Appellants allege that Kelly hired at least one individual but point to no evidence to indicate that Kelly hired anyone or that she had the authority to do so. At most, the evidence shows that she corresponded with a potential employee. Similarly, even though appellants alleged that Kelly fired at least one person, Kelly testified that she had simply told her daughter to stop coming to work because she did not feel safe; she did not truly "fire" her. Regarding remodeling the offices, Pratt did not ask for Kelly's agreement or consent; Kelly merely indicated that she approved of the decision.
In total, this factor weighs in favor of concluding no partnership was formed.
4. Losses
There was no evidence that Kelly agreed to share in the losses. While an agreement to share losses is not necessary to create a partnership, this factor still weighs in favor of concluding that no partnership was formed. See Tex. Bus. Orgs. Code Ann. § 152.052(c) ("An agreement by the owners of a business to share losses is not necessary to create a partnership.").
5. Contributions
There is no evidence that Kelly contributed any money or property to the business. This factor weighs in favor of concluding no partnership was formed.
6. Additional factors
In addition to the statutory factors, we take note of the following factors, which also weigh in favor of finding no partnership was formed:
• Appellants assert that Kelly held herself out to others as a partner, pointing to her LinkedIn profile, which listed her as a "LTD partner" of N-Motion Group. However, Kelly testified that Pratt set up her LinkedIn profile and put the "LTD partner" on her account.

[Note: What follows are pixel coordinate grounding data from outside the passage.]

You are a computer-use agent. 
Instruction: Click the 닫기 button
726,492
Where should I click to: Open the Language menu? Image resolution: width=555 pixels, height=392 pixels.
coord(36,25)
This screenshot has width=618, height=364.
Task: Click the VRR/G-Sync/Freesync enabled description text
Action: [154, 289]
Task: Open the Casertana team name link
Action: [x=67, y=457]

• N-Motion Group's tax returns showed only Boyle and Pratt as members, who each received K-1's as partners for tax purposes. Kelly never received a K-1.
• Kelly was not named as an owner or partner in any company-related documents.
• Kelly did not tell anyone she was a partner. Kelly specifically told one of her customers that she had presented a proposal to "the two
partners" in N-Motion Group.
• Kelly had no access to the bank account of the business venture and could not write checks.
Looking at the totality of the circumstances, we conclude that the trial court's finding that there was no partnership is supported by legally-sufficient evidence.
The evidence supporting the trial court's finding there was no partnership is not factually insufficient. At most, the evidence demonstrates that Boyle and Pratt consulted Kelly regularly and valued her input, but the evidence still does not demonstrate that Kelly had any control over the business. And the remainder of the factors and evidence still weigh greatly in favor of finding that Kelly was not a partner. Thus, we cannot conclude that the trial court's finding that there was no partnership is "against the great weight and preponderance of the evidence." Dow Chem., 46 S.W.3d at 242.
We overrule appellants' first issue.
C. Segregation of attorney's fees
In their second issue, appellants argue that appellees were required to segregate the attorney's fees between recoverable and non-recoverable fees. However, to preserve a complaint for appellate review, a party must present a timely request, motion, or objection, state with specificity the grounds for the ruling requested, and obtain a ruling from the trial court. See Tex. R. App. P. 33.1(a). Appellants never raised this issue to the trial court and thus waived this issue. See id.; see also Aero Energy, Inc. v. Circle C Drilling Co., 699 S.W.2d 821, 823 (Tex. 1985) ("Because [appellants] did not object to the failure of the trial court to segregate the attorney's fees between the claims, they have waived that point.").
We overrule appellants' second issue.
III. Conclusion
We affirm the judgment of the trial court as challenged on appeal.